Kelly McCracken•April 1, 2026
OperationsExecutionLeadership
Where Execution Actually Breaks
Execution doesn't break at the strategic level. It breaks where clarity ends and ambiguity begins. It breaks where ownership is unclear.
Execution doesn't break at the strategic level. It breaks where clarity ends and ambiguity begins. It breaks where ownership is unclear. It breaks where the connection between decision and action gets lost in translation.
Most businesses have a strategy. Most teams understand the direction. But somewhere between strategy and execution, things get fuzzy.
Who actually owns this decision?
Who decides if we pivot?
Who has authority to move forward?
What happens if we disagree?
These questions rarely get answered clearly. So when pressure increases, execution breaks. Not because the strategy was wrong. Not because people aren't capable. But because nobody knows who's supposed to do what.
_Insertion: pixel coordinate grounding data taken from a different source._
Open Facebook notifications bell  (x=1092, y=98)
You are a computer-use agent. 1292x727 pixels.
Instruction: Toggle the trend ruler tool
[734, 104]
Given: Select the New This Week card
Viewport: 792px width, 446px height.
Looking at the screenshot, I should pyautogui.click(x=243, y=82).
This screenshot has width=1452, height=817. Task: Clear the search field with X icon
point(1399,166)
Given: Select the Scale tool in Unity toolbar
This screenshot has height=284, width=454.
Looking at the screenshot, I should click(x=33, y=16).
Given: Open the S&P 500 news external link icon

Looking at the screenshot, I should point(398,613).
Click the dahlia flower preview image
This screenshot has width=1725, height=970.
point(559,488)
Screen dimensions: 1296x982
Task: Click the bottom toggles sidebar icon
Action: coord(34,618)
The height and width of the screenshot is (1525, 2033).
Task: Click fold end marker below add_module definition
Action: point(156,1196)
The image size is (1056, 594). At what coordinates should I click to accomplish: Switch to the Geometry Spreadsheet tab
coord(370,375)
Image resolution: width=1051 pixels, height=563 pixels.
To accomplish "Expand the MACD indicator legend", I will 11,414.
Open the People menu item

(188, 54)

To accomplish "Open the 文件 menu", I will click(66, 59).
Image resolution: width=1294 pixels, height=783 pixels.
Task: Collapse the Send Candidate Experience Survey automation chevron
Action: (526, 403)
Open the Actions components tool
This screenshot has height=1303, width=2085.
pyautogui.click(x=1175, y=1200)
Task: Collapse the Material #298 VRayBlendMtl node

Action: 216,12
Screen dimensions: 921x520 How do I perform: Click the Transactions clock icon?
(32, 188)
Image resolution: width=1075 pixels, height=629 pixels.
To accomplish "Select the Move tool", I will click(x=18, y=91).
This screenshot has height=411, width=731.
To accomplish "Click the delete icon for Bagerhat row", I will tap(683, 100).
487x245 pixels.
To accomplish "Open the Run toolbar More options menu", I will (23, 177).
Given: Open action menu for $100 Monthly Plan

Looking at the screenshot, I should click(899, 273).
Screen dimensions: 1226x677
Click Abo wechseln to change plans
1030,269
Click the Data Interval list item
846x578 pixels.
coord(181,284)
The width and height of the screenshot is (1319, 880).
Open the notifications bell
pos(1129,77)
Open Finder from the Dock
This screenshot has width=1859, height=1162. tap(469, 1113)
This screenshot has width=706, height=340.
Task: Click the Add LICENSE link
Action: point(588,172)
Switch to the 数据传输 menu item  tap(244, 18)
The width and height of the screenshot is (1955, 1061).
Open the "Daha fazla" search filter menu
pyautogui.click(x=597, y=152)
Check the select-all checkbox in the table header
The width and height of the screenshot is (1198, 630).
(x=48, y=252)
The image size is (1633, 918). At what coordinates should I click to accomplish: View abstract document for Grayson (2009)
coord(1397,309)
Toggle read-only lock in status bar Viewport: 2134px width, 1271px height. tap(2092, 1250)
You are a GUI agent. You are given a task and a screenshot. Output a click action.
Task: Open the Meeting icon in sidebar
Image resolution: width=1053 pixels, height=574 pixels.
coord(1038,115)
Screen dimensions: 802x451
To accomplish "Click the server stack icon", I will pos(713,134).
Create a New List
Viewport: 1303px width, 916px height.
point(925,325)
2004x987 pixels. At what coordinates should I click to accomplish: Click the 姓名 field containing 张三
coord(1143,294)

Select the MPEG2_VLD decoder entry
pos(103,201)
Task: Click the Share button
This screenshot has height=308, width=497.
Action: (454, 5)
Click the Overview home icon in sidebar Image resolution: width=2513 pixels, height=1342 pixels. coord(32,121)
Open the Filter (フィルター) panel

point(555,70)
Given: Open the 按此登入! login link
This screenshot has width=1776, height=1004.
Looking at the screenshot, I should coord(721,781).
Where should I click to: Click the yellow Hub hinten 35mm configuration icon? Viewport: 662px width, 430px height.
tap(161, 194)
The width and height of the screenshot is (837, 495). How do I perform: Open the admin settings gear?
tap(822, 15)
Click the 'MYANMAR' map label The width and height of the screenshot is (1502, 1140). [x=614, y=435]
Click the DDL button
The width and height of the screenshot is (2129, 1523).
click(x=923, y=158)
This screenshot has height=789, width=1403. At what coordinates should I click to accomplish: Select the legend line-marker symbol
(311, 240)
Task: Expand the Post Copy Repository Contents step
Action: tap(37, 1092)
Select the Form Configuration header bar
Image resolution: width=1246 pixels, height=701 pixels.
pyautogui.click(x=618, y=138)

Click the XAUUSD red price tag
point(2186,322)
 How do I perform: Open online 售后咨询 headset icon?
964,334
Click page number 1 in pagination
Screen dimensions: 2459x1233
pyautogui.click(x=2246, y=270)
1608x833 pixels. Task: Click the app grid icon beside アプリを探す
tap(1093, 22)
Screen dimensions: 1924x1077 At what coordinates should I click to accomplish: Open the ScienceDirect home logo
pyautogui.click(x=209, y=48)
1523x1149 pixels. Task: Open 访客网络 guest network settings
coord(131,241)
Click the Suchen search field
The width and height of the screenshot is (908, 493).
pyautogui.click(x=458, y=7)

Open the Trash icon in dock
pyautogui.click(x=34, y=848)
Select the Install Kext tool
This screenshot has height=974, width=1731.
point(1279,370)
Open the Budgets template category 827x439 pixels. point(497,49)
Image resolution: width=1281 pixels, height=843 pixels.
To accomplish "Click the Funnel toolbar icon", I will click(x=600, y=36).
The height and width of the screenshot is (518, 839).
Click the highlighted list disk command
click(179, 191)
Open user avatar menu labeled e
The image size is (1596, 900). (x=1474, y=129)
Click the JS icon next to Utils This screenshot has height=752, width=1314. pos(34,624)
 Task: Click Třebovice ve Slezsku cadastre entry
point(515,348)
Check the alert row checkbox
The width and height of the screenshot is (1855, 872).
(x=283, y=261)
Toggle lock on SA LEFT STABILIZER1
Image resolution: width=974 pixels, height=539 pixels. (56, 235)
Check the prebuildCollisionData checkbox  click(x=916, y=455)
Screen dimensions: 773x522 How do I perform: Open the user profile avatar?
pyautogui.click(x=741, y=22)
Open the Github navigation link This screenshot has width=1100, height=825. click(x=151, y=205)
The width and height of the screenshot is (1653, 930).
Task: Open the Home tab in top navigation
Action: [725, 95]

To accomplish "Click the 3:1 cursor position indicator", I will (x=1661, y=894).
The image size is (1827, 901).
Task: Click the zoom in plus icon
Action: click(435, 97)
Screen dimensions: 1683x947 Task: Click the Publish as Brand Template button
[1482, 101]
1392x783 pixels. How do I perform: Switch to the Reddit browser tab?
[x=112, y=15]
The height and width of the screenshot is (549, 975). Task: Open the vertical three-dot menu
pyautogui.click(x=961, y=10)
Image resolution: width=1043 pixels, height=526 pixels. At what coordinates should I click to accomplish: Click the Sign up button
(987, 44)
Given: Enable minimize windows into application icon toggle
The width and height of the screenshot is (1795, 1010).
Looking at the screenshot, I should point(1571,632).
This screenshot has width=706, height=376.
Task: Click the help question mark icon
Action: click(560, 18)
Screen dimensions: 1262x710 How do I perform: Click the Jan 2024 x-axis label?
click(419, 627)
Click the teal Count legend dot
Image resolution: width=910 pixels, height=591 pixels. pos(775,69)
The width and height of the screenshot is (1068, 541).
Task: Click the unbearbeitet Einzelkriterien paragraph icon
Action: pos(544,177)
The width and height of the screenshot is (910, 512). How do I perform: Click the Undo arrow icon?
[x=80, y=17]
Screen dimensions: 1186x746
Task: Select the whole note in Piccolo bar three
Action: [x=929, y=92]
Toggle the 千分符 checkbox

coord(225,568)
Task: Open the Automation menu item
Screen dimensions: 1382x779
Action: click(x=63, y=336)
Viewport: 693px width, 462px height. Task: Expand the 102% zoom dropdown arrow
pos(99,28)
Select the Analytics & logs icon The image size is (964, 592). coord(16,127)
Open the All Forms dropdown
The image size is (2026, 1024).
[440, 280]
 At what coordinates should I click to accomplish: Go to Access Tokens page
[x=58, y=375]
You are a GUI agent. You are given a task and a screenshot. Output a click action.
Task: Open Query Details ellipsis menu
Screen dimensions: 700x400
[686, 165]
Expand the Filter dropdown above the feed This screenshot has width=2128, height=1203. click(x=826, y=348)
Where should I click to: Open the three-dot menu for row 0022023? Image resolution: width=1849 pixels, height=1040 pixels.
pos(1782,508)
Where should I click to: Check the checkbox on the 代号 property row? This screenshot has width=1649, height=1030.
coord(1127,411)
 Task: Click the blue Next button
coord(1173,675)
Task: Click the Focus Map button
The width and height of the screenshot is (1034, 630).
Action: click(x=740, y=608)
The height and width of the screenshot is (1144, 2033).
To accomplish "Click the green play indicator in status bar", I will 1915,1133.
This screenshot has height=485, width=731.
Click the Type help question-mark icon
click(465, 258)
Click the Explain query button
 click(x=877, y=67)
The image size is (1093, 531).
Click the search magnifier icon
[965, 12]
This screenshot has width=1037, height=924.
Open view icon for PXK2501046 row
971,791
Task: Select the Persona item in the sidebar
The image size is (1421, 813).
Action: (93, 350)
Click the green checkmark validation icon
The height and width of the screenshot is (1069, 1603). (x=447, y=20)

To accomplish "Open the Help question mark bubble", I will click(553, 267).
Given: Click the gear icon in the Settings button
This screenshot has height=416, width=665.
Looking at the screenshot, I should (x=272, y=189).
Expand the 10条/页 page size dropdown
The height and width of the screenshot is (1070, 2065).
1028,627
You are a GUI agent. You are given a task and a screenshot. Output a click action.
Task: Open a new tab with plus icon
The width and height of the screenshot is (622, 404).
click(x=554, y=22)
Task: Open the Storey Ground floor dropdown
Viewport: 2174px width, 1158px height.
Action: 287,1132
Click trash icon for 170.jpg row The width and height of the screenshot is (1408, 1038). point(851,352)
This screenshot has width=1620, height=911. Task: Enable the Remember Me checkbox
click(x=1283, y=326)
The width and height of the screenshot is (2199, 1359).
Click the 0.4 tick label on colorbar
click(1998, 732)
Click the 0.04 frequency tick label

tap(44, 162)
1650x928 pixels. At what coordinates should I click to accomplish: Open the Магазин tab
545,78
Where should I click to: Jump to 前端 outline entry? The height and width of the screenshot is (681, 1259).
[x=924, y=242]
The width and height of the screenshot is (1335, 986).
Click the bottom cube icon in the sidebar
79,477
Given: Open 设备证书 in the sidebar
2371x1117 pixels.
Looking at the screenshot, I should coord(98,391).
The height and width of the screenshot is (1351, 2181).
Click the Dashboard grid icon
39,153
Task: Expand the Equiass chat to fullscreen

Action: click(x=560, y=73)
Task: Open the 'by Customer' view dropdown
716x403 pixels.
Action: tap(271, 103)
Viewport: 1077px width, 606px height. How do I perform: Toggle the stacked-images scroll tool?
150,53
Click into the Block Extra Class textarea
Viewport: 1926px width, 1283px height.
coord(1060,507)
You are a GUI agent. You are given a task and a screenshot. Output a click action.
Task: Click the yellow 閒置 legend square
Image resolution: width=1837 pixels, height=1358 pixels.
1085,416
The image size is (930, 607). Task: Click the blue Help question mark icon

I've seen this in businesses of every size. The pattern is always the same:
1. Strategy is clear
2. Initial execution moves forward
3. Reality doesn't match the plan
4. Decisions need to be made
5. But it's unclear who decides
6. Conversations happen instead of decisions
7. Execution slows
8. Pressure increases
9. More conversations happen
10. Momentum dies
The fix isn't more strategy. It's clarity about who owns what. It's defining decision rights. It's making sure that when reality diverges from the plan, people know who decides what happens next.
That clarity is what separates businesses that execute from businesses that talk about executing.
It's not complicated. It's just rarely done well.